Given passage
● ● ● ● ● ● ●

Webbots, Spiders, and Screen Scrapers - Michael Schrenk [96]
// Delete message, so we don't trigger another event from this email
POP3_delete($POP3_connection, $mail_id);
}
}
}
Listing 23-5: Reading each message and executing a webbot when a specific email is received
Once the webbot runs, it deletes the triggering email message so it won't mistakenly be executed a second time on subsequent checks for email messages containing the trigger phrase.
Final Thoughts
Now that you know how to automate the task of launching webbots from both scheduled and non-scheduled events, it's time for a few words of caution.
Determine the Webbot's Best Periodicity
A common question when deploying webbots is how often to schedule a webbot to check if data has changed on a target server. The answer to this question depends on your need for stealth and how often the target data changes. If your webbot must run without detection, you should limit the number of file accesses you perform, since every file your webbot downloads leaves a clue to its existence in the server's log file. Your webbot becomes increasingly obvious as it creates more and more log entries.

● ● ● ● ● ● ●

Supplied data

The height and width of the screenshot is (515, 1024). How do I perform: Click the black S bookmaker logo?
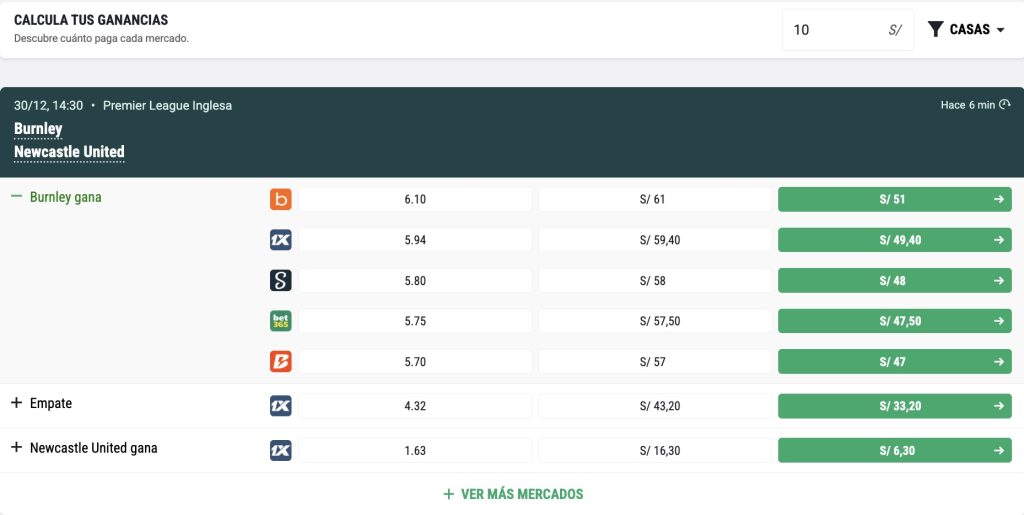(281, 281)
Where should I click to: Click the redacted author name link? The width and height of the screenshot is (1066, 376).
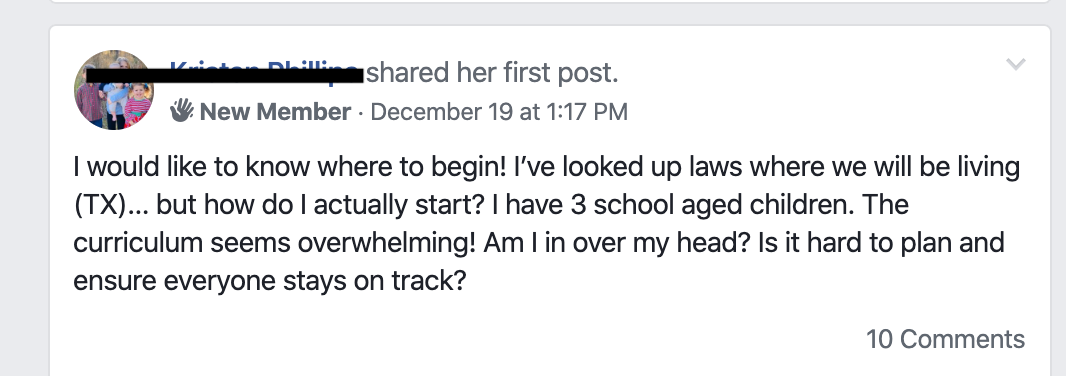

● ● ● ● ● ● ●

The tasks
a: In the webbot passage, what two things determine how often a webbot should be scheduled to check a target server for changed data?
b: Duplicate the webbot passage word for word, from "Final Thoughts" up to and including "words of caution.".

The results
a: Your need for stealth and how often the target data changes.

b:
Final Thoughts
Now that you know how to automate the task of launching webbots from both scheduled and non-scheduled events, it's time for a few words of caution.